> [Aim of the exercise] Copy the following listing word for word.
= = = = =
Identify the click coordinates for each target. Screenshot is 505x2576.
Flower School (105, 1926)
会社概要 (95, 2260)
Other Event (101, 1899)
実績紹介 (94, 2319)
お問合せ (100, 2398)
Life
= = = = =
> [Written solution]
Identify the click coordinates for each target. Screenshot is 505x2576.
Flower School (105, 1926)
会社概要 (95, 2260)
Other Event (101, 1899)
実績紹介 (94, 2319)
お問合せ (100, 2398)
Life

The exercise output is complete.